WHAT IS NEEDED: Only the lines below from the one containing "Given: Click the 联系我们 contact button" to the one containing "The image size is (1177, 1008)." should be repeated, both included and unchanged.

EXTRACTED RECORDS:

+ + + + +

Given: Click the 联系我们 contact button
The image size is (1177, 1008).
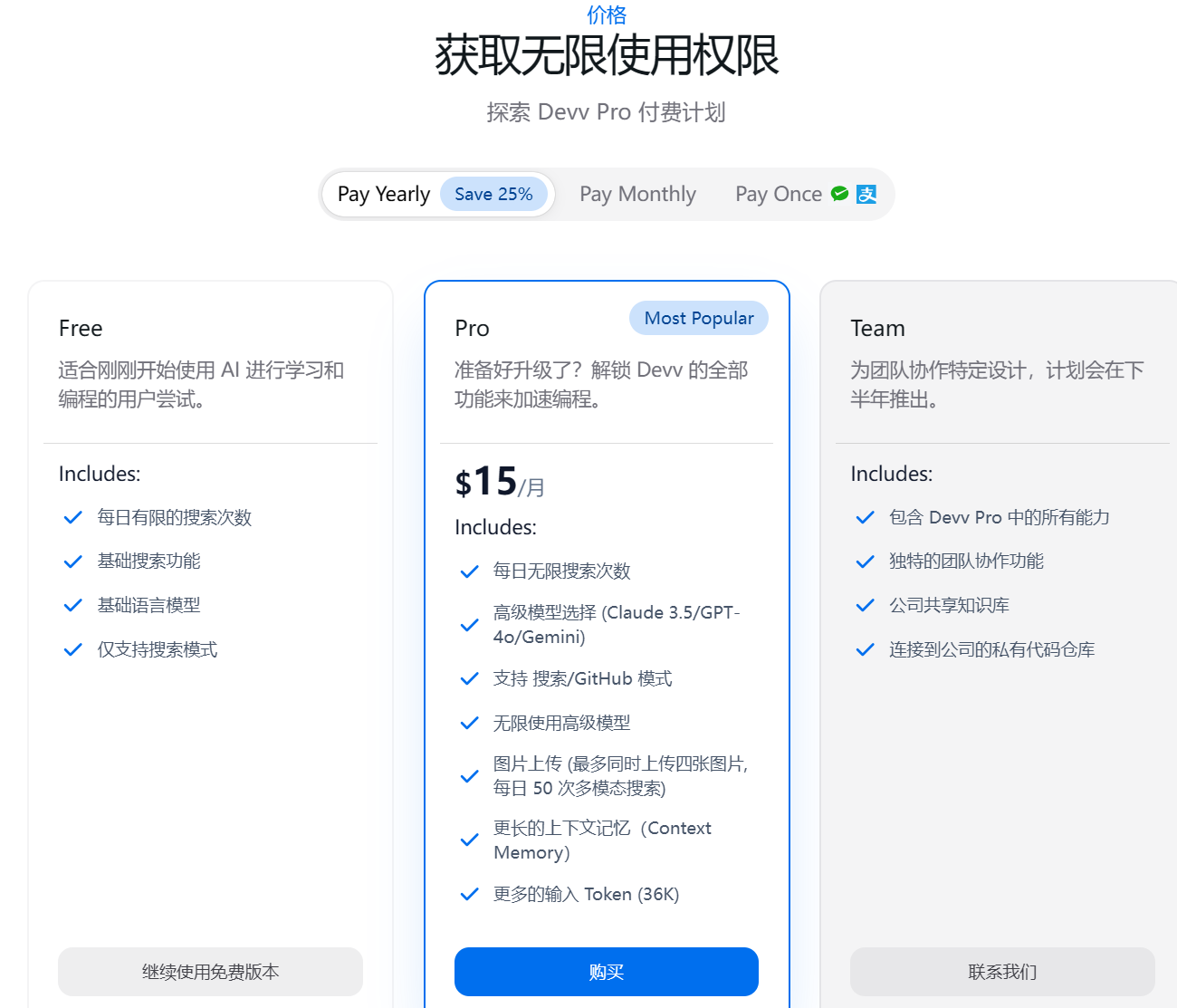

+ + + + +

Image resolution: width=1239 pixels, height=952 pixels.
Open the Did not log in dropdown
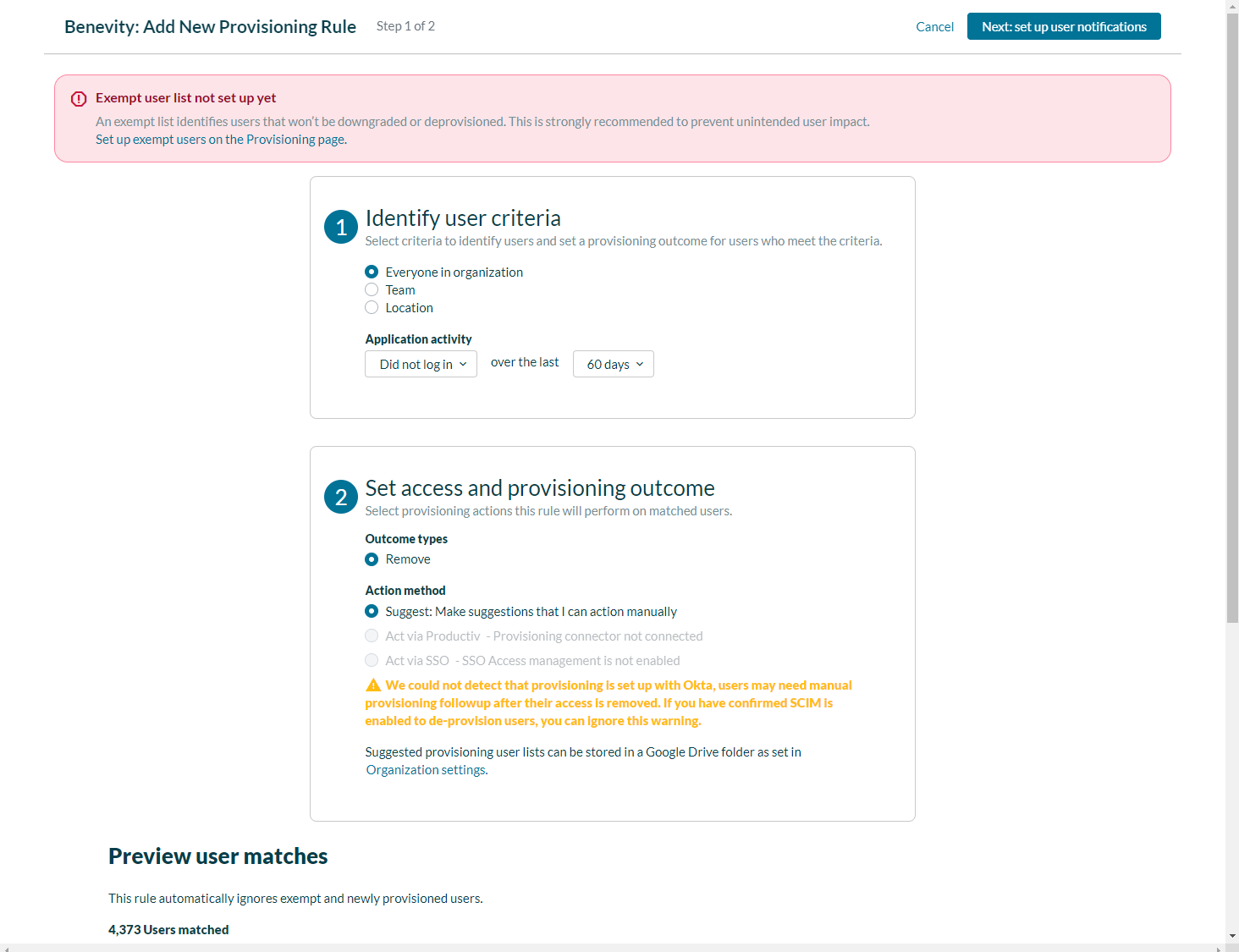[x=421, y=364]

+ + + + +

TASK ANSWER:
Given: Click the 联系我们 contact button
The image size is (1177, 1008).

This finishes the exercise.